What the exercise asks: Which lines in the entries below contain the string "Team"? Report each of those lines in full, treating uppercase and lowercase as different.

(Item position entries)

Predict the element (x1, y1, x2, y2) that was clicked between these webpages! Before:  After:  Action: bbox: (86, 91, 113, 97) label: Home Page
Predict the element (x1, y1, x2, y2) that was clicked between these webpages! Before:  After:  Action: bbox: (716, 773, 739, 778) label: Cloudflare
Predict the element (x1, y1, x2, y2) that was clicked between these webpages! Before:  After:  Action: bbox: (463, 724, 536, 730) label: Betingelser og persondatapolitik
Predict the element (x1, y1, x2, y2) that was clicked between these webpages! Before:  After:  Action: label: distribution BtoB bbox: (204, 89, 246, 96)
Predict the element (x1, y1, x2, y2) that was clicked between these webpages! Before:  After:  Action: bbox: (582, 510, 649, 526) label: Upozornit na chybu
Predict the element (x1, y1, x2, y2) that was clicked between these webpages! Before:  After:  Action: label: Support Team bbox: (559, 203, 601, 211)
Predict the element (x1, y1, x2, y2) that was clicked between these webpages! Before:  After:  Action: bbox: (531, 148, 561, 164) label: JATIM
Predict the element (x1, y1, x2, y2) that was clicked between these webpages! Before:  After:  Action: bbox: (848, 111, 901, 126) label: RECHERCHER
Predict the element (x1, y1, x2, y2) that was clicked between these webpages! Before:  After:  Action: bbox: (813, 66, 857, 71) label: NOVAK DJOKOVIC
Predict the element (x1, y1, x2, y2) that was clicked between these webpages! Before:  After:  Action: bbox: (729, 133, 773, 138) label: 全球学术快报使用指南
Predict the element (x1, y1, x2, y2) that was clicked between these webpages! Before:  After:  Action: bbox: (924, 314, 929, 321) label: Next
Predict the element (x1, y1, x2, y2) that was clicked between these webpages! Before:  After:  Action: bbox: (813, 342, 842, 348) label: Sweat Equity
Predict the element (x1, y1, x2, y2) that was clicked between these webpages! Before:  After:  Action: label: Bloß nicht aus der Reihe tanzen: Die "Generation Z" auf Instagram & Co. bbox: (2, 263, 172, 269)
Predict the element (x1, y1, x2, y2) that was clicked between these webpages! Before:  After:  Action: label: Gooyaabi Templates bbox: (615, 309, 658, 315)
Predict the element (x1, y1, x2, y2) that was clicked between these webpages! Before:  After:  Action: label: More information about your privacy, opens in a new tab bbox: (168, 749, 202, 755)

Reply to the exercise:
Predict the element (x1, y1, x2, y2) that was clicked between these webpages! Before:  After:  Action: label: Support Team bbox: (559, 203, 601, 211)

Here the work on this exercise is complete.